WORK REQUEST: Without pictures, repeat the lines of the entries from the one containing "Click the 99.99 rate cell for Monday" through the last, both ends included, and nothing else.

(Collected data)
□ □ □ □ □
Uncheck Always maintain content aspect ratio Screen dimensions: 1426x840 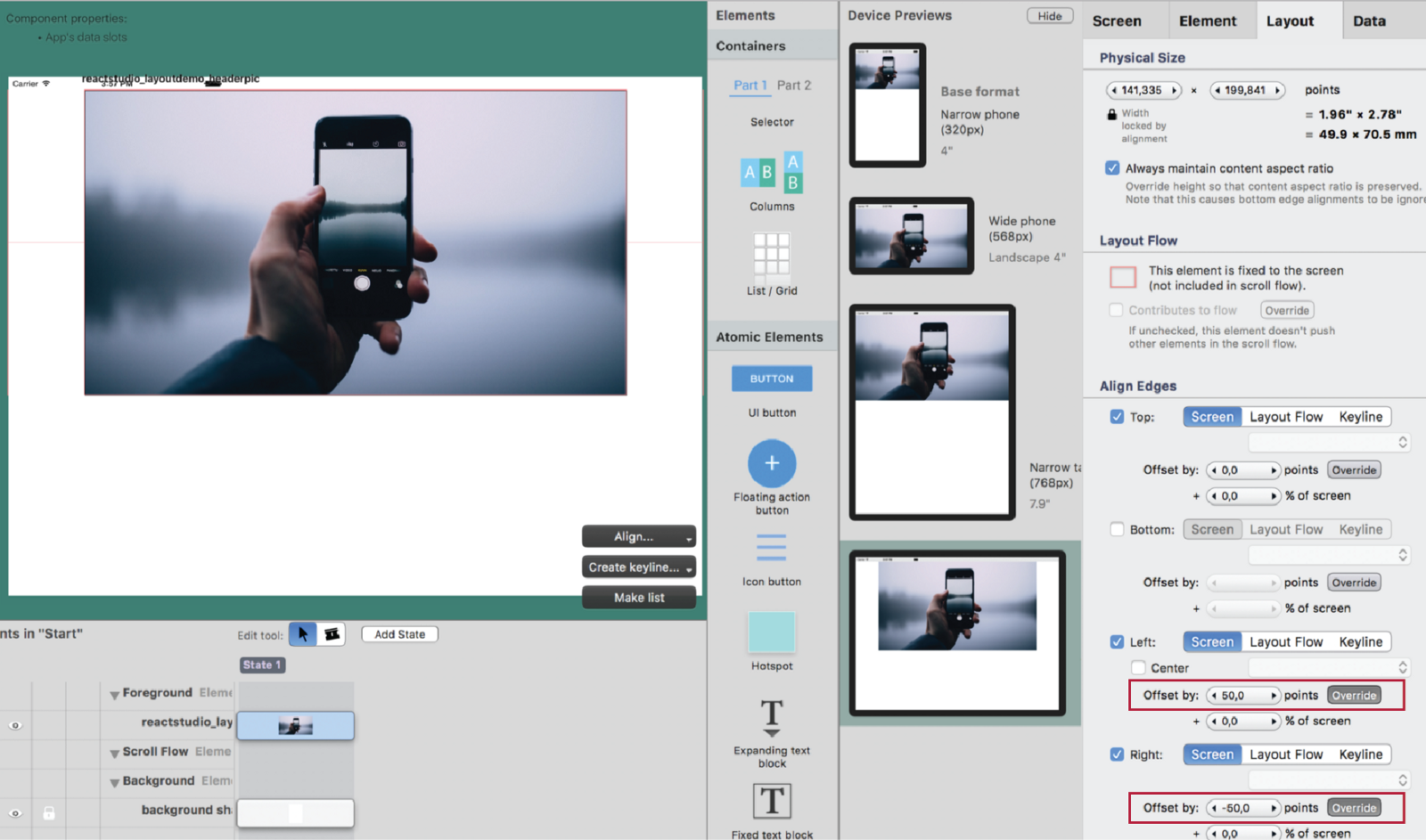[x=1112, y=168]
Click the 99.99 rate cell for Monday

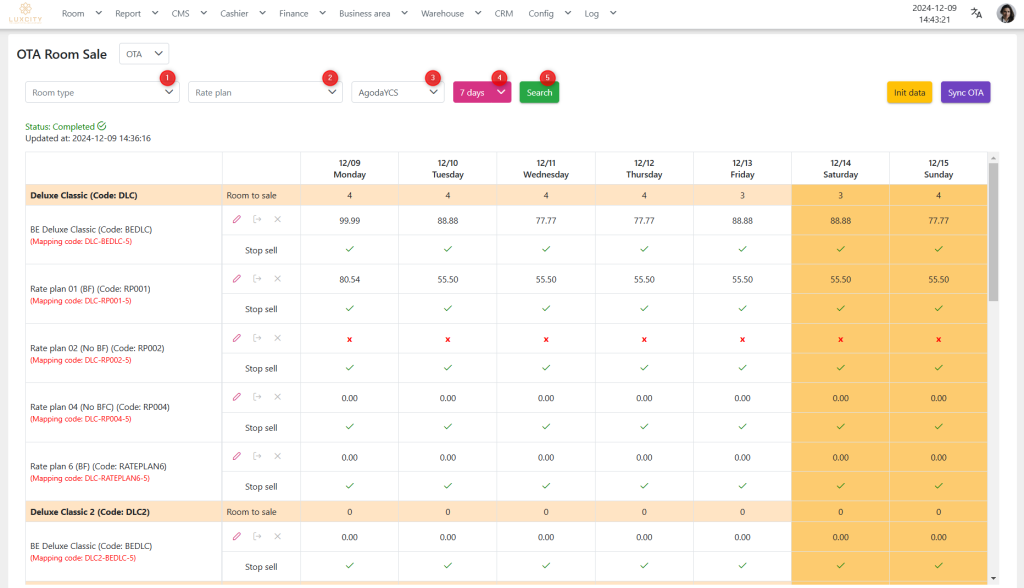pos(349,220)
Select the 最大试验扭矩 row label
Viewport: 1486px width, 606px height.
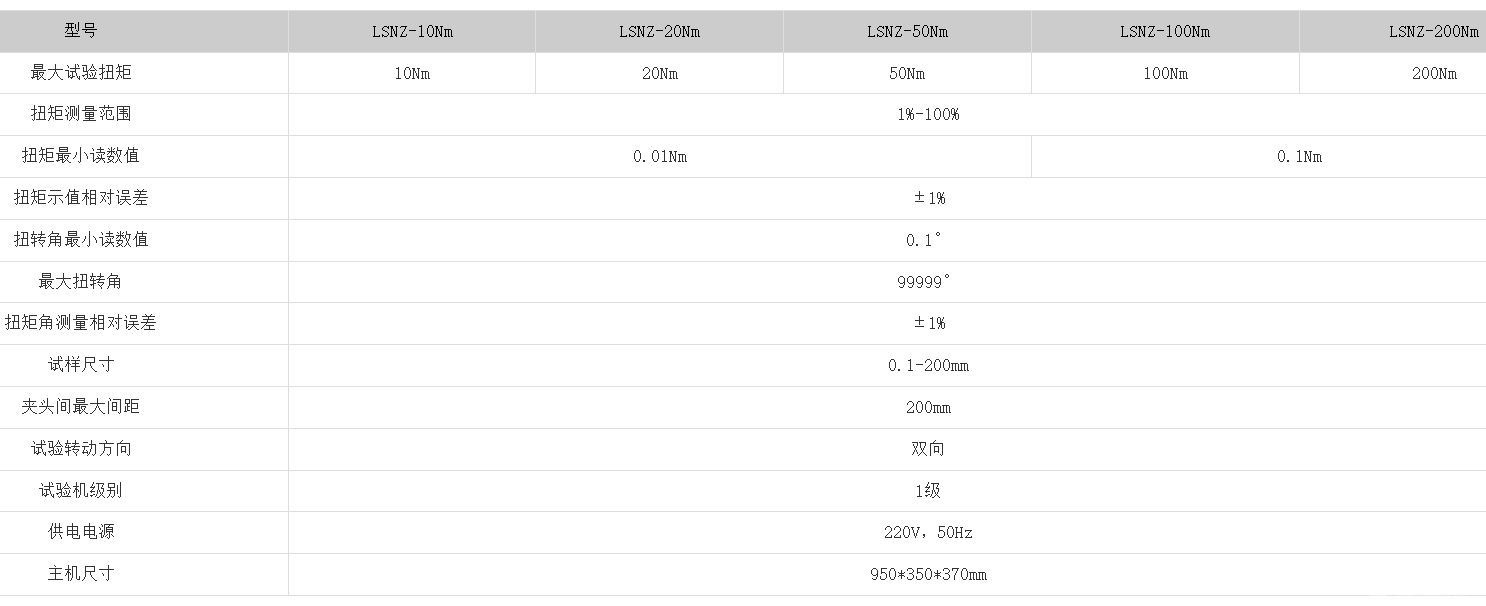pyautogui.click(x=81, y=72)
□ □ □ □ □
WRITTEN REPLY:
Click the 99.99 rate cell for Monday

pos(349,220)
Select the 最大试验扭矩 row label
Viewport: 1486px width, 606px height.
pyautogui.click(x=81, y=72)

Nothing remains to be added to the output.